**EXERCISE DIRECTIONS:**
Which lines to output? The line containing "You are a GUI" and every line after it in the data below, each copied exactly.

.....

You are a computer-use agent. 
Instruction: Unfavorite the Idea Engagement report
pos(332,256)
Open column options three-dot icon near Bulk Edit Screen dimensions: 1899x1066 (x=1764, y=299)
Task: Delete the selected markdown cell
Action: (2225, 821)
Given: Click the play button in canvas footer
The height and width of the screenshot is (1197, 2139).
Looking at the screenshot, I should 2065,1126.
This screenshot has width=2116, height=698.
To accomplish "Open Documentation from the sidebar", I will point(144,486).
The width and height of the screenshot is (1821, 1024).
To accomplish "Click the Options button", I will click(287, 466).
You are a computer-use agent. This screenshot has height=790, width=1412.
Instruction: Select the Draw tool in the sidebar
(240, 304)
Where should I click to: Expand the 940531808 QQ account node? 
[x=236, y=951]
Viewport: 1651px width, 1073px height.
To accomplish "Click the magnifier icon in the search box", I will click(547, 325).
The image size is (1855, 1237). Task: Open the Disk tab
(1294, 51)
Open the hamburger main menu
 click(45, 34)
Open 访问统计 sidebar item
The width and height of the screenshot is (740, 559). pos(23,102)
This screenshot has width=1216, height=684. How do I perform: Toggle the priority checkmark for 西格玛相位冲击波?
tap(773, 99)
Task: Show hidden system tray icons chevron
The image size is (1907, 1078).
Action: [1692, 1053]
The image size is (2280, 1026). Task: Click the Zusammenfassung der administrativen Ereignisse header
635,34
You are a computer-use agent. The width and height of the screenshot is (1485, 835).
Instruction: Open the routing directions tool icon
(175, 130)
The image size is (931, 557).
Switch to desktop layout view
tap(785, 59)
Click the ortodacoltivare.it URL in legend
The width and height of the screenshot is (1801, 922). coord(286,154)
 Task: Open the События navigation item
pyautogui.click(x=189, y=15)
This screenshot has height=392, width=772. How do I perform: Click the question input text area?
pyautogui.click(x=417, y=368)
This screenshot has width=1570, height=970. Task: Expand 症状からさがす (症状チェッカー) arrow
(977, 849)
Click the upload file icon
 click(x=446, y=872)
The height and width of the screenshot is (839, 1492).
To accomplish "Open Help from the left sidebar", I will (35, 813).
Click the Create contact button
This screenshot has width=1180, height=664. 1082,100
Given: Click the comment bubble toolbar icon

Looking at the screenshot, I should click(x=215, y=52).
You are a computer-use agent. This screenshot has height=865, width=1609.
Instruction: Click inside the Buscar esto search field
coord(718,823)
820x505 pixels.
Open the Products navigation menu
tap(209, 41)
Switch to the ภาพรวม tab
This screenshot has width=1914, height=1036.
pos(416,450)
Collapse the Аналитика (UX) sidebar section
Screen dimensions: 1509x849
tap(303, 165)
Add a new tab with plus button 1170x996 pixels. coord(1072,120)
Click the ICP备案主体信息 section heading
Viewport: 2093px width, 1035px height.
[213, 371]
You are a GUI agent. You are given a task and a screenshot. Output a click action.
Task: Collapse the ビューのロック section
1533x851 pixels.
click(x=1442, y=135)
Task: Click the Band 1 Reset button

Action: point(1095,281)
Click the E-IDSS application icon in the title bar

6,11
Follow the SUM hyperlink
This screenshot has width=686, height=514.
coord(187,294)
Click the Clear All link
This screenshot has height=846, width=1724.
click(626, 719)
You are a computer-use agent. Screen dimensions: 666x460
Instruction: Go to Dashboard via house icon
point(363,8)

.....

**ANSWER FOR THIS EXERCISE:**
You are a GUI agent. You are given a task and a screenshot. Output a click action.
Task: Collapse the ビューのロック section
1533x851 pixels.
click(x=1442, y=135)
Task: Click the Band 1 Reset button

Action: point(1095,281)
Click the E-IDSS application icon in the title bar

6,11
Follow the SUM hyperlink
This screenshot has width=686, height=514.
coord(187,294)
Click the Clear All link
This screenshot has height=846, width=1724.
click(626, 719)
You are a computer-use agent. Screen dimensions: 666x460
Instruction: Go to Dashboard via house icon
point(363,8)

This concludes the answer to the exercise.